- **Data for processing**

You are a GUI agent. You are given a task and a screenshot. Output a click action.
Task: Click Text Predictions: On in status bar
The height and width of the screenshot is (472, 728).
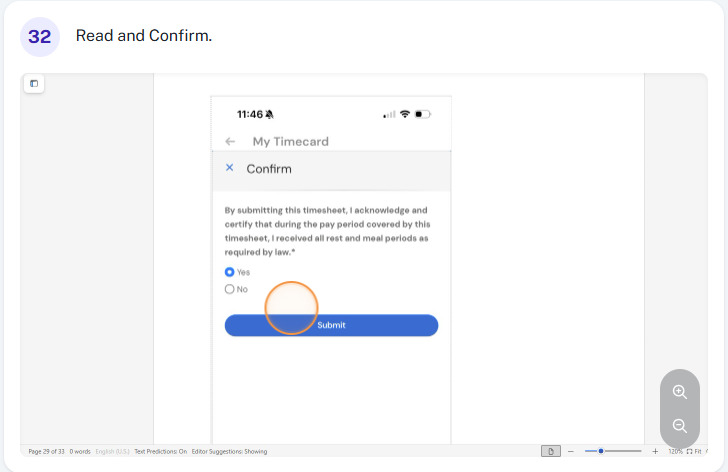click(x=161, y=452)
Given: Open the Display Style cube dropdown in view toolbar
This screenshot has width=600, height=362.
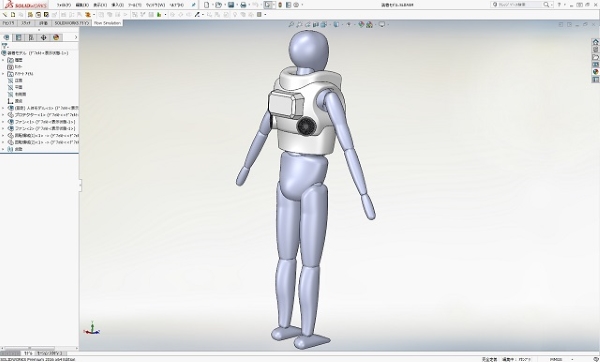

- **Exercise description**
All of the data needs repeating exactly, but the pictures do not.

- **Answer to the exercise**
You are a GUI agent. You are given a task and a screenshot. Output a click action.
Task: Click Text Predictions: On in status bar
The height and width of the screenshot is (472, 728).
click(x=161, y=452)
Given: Open the Display Style cube dropdown in view toolbar
This screenshot has width=600, height=362.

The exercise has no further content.